— Records to process —
----------------
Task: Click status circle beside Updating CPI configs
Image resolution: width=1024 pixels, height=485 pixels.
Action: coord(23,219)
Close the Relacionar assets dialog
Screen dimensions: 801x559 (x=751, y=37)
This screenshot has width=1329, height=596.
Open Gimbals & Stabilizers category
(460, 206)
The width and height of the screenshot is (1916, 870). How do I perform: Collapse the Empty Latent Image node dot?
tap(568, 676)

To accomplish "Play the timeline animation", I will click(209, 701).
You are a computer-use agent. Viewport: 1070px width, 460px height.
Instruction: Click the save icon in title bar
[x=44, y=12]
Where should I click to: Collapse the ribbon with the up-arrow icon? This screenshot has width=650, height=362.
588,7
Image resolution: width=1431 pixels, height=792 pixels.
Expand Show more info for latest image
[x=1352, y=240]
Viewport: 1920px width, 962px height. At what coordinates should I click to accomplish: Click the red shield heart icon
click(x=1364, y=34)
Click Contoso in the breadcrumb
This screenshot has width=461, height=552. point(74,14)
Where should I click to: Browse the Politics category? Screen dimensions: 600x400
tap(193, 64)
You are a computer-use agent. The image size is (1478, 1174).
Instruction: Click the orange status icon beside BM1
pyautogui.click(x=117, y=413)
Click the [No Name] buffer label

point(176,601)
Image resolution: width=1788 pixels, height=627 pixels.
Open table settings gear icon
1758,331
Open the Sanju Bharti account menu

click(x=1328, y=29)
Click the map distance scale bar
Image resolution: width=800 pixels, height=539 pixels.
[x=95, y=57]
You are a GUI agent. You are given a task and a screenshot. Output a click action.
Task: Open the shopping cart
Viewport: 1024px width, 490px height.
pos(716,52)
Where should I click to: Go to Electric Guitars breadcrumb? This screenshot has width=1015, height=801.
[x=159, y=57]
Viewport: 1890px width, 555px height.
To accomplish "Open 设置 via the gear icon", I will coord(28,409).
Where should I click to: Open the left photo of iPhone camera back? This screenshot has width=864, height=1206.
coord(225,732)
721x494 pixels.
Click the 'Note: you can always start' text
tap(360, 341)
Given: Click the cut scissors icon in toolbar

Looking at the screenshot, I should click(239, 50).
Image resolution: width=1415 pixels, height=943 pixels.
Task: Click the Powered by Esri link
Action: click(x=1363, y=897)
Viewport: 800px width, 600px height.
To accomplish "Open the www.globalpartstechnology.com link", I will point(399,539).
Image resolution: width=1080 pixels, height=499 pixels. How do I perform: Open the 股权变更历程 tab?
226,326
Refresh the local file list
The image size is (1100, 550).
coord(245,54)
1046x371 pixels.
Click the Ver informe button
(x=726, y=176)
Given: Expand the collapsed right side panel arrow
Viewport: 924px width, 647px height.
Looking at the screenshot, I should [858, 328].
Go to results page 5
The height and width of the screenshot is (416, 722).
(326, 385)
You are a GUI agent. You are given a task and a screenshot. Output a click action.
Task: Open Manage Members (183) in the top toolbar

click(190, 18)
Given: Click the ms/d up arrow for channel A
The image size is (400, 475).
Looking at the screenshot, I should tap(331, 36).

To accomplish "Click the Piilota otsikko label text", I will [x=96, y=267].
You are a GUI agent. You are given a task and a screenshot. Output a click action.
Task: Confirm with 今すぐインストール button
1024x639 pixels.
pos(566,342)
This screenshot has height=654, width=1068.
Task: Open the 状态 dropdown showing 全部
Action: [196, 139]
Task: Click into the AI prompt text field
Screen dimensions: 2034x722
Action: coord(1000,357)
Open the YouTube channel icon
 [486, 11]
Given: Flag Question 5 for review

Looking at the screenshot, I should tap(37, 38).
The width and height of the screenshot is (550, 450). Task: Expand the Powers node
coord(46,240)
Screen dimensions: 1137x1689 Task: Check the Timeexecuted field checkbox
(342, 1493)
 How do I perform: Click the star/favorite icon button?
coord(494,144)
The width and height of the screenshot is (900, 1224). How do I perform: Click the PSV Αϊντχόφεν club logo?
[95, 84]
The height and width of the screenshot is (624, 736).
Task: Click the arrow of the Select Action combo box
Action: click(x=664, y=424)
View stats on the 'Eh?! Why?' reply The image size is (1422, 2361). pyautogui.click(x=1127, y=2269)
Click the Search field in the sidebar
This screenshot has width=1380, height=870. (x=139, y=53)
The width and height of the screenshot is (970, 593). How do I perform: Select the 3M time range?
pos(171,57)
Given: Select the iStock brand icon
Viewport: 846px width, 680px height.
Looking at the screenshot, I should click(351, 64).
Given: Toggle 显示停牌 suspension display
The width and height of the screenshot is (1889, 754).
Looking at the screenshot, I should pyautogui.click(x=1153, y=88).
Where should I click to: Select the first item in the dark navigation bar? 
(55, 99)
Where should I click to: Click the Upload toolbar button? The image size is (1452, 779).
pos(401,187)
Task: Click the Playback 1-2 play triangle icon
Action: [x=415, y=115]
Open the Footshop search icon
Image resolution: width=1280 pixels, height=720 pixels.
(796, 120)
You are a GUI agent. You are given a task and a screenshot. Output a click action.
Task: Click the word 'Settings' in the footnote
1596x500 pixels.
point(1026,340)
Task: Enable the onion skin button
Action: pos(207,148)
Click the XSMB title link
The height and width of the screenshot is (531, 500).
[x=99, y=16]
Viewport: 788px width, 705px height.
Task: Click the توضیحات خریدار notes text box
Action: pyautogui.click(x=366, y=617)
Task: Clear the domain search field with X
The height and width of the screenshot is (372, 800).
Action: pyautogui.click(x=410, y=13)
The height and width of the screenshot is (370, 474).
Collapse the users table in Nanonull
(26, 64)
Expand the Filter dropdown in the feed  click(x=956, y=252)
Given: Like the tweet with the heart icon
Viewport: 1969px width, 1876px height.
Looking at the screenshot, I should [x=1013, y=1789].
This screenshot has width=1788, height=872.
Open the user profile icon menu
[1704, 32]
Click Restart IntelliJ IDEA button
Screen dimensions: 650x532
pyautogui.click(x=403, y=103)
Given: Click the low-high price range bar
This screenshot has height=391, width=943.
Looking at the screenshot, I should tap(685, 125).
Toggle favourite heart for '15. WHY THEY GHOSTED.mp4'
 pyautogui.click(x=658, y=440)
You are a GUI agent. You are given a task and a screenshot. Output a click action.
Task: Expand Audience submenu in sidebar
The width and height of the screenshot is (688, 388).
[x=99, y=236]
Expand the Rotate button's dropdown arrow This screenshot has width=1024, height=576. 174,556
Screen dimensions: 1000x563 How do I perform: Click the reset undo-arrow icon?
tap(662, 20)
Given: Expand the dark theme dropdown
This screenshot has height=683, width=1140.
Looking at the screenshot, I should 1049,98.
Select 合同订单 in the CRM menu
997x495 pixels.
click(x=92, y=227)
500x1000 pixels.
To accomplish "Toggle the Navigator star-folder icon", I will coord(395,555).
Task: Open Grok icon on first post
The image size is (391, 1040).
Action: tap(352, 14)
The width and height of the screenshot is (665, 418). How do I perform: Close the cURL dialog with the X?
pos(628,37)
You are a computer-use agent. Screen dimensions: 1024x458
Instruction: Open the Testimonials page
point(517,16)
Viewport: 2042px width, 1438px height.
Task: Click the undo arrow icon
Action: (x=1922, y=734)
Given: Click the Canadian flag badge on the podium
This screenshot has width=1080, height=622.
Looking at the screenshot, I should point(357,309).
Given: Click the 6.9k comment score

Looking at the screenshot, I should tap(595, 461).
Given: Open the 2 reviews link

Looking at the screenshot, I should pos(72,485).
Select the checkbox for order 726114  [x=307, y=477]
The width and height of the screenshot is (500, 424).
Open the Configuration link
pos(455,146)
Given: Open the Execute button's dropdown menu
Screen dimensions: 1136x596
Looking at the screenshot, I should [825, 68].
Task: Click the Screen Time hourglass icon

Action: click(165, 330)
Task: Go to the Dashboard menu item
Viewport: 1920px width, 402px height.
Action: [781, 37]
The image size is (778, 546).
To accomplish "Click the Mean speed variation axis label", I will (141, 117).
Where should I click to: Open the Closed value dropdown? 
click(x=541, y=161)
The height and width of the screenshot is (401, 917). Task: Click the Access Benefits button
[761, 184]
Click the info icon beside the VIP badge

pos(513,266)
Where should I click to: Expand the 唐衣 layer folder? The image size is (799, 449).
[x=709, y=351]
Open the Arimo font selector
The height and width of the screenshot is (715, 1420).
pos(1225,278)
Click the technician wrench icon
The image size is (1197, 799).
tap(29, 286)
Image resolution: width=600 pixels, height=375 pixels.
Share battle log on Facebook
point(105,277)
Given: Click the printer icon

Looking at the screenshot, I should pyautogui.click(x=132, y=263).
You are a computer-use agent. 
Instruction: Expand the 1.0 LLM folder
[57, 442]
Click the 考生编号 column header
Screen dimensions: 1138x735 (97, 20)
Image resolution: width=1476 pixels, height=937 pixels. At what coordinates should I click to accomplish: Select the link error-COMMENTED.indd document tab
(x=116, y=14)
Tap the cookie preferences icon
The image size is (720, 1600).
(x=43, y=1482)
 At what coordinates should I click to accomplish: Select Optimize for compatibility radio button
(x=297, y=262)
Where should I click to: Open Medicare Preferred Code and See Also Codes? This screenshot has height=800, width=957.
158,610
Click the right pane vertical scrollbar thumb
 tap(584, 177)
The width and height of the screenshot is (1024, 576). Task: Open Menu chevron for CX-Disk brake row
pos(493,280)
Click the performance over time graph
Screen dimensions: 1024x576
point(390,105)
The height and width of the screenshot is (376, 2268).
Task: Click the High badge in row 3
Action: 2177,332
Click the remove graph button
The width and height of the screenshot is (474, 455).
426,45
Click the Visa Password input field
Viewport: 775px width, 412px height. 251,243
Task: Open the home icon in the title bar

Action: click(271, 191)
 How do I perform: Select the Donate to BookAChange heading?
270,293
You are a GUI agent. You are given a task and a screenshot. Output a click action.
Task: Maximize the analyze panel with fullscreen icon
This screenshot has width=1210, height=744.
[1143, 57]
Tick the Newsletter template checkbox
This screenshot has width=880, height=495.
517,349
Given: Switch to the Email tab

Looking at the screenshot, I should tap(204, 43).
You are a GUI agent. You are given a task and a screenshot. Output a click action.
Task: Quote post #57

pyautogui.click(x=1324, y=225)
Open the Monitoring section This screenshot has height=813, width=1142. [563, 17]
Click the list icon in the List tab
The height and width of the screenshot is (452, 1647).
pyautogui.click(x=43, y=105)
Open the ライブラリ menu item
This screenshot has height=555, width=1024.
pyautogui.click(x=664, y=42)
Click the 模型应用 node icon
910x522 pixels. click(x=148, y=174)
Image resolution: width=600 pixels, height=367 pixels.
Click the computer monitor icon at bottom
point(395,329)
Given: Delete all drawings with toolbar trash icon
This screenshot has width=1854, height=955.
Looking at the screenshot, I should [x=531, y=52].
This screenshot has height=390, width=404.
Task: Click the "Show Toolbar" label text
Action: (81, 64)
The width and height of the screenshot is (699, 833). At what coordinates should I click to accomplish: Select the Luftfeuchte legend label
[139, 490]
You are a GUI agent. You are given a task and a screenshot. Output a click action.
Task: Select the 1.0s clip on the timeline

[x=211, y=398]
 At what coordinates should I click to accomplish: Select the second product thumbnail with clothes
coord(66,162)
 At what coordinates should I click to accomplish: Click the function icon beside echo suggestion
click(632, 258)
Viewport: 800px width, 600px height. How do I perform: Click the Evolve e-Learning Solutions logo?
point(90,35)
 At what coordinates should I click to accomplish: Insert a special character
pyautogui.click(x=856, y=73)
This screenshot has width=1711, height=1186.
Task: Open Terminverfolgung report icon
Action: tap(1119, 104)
----------------
— What you are asked to do —
What is needed is each line from the records with the word "panel" in it.

— Task answer —
Given: Expand the collapsed right side panel arrow
Task: Maximize the analyze panel with fullscreen icon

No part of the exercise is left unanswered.